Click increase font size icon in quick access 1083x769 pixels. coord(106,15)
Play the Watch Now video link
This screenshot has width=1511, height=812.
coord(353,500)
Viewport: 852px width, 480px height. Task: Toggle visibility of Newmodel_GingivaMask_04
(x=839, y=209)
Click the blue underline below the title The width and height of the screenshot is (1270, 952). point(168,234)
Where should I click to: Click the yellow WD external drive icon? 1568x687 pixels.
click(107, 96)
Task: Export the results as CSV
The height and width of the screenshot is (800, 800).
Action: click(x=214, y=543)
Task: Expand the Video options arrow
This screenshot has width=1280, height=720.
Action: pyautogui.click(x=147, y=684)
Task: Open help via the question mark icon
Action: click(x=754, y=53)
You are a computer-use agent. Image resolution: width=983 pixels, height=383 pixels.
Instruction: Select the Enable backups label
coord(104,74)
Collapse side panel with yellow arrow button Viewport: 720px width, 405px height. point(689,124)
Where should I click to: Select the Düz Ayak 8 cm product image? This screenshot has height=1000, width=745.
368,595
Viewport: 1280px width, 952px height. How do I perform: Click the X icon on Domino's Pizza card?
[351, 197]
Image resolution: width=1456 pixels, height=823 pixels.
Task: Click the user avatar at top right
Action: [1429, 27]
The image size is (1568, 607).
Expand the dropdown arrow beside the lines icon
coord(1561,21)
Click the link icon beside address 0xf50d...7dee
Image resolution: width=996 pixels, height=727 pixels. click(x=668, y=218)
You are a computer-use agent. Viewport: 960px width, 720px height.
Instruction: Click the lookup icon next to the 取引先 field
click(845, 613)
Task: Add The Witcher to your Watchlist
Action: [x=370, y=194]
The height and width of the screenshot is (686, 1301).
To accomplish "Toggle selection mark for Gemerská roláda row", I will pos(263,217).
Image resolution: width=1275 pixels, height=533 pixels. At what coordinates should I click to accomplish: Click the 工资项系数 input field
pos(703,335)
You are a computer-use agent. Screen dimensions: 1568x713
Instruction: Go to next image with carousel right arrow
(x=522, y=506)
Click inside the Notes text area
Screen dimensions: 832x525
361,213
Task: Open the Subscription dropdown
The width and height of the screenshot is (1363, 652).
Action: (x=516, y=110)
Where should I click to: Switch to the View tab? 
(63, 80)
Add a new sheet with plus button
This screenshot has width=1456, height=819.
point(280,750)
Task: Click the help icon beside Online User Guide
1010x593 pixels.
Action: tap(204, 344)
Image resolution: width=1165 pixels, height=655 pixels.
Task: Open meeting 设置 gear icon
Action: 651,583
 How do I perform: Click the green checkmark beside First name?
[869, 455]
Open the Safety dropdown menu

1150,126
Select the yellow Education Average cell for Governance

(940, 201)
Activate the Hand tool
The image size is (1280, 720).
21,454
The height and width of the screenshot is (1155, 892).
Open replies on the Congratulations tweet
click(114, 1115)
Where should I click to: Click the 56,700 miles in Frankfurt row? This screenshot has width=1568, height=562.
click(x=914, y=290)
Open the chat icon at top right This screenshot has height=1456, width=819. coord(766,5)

▬▬▬▬▬▬

TASK STATEMENT:
Lines of the material may hold the string "computer". Copy each one that does.

TASK SOLUTION:
You are a computer-use agent. Image resolution: width=983 pixels, height=383 pixels.
You are a computer-use agent. Viewport: 960px width, 720px height.
You are a computer-use agent. Screen dimensions: 1568x713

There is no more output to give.